_Objective_
Copy out the listing below word for word, leaving out the pictures.

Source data
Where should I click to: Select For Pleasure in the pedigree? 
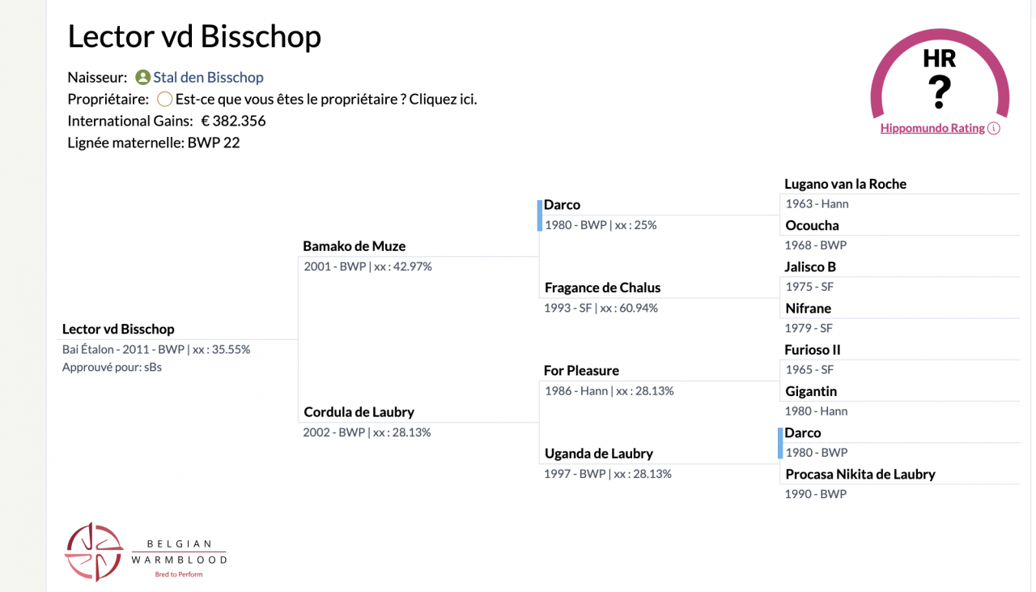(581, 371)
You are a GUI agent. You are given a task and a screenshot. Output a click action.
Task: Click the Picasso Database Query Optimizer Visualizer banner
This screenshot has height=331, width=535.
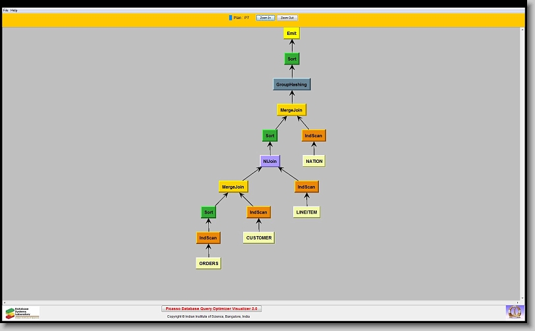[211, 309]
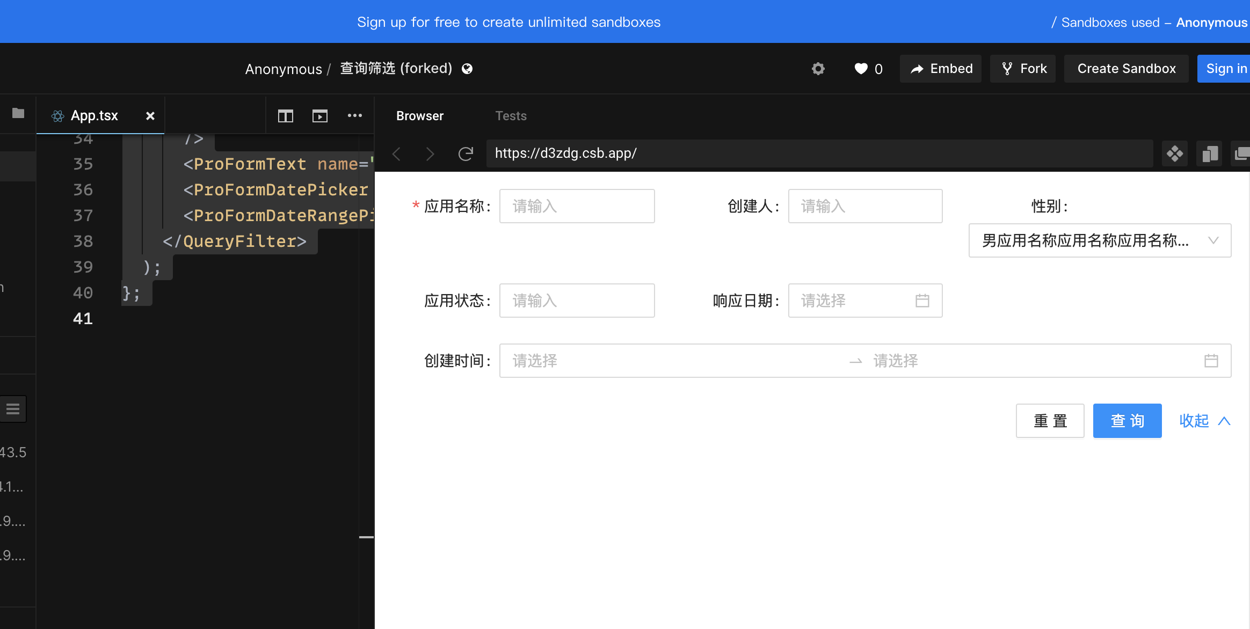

_Output for this task_
Where should I click to: Select For Pleasure in the pedigree? 
(581, 371)
You are a GUI agent. You are given a task and a screenshot. Output a click action.
Task: Click the Picasso Database Query Optimizer Visualizer banner
This screenshot has height=331, width=535.
[211, 309]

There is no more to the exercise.